Objectives: Observational studies suggested that patients with type 2 diabetes mellitus (T2DM) presented a higher risk of developing colorectal cancer (CRC). The current study aims to create a deep neural network (DNN) to predict the onset of CRC for patients with T2DM.
Methods: We employed the national health insurance database of Taiwan to create predictive models for detecting an increased risk of subsequent CRC development in T2DM patients in Taiwan. We identified a total of 1,349,640 patients between 2000 and 2012 with newly diagnosed T2DM. All the available possible risk factors for CRC were also included in the analyses. The data were split into training and test sets with 97.5% of the patients in the training set and 2.5% of the patients in the test set. The deep neural network (DNN) model was optimized using Adam with Nesterov's accelerated gradient descent. The recall, precision, F₁ values, and the area under the receiver operating characteristic (ROC) curve were used to evaluate predictor performance.
Results: The F₁, precision, and recall values of the DNN model across all data were 0.931, 0.982, and 0.889, respectively.
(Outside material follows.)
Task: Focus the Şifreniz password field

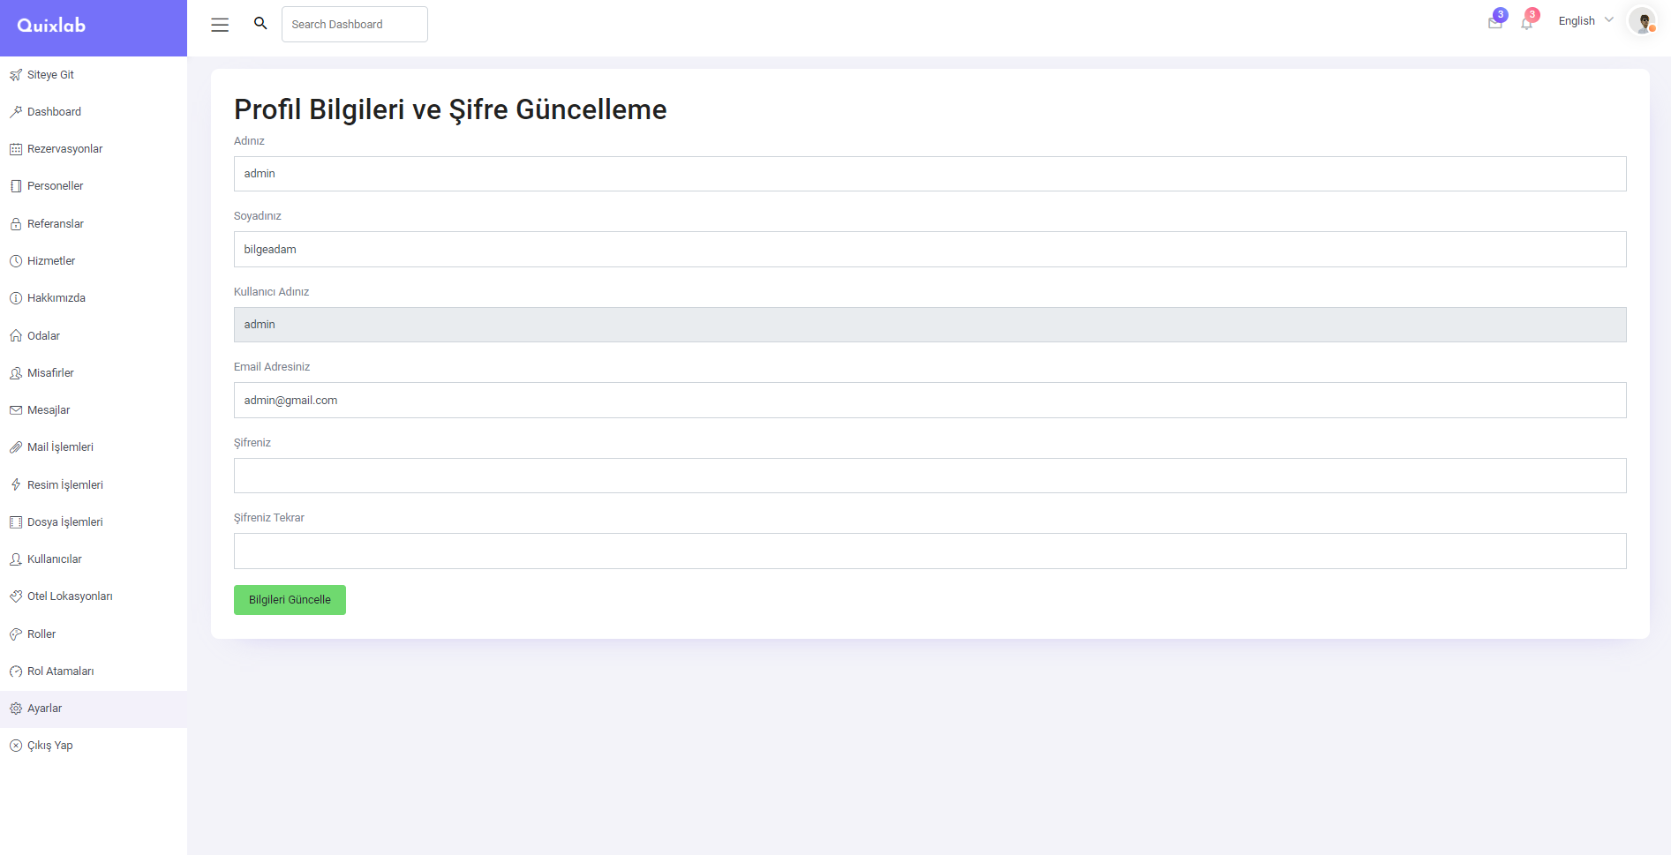Action: (930, 476)
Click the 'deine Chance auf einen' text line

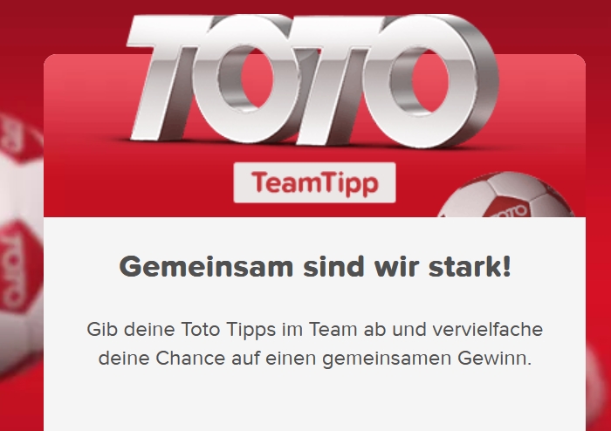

The area under the ROC curve of the DNN model across all data was 0.738, compared to the ideal value of 1. The metrics indicate that the DNN model appropriately predicted CRC. In contrast, a single variable predictor using adapted the Diabetes Complication Severity Index showed poorer performance compared to the DNN model.
Conclusions: Our results indicated that the DNN model is an appropriate tool to predict CRC risk in patients with T2DM in Taiwan.
Keywords: colorectal cancer; deep neural network; receiver operating characteristic; the national health insurance database; type 2 diabetes mellitus.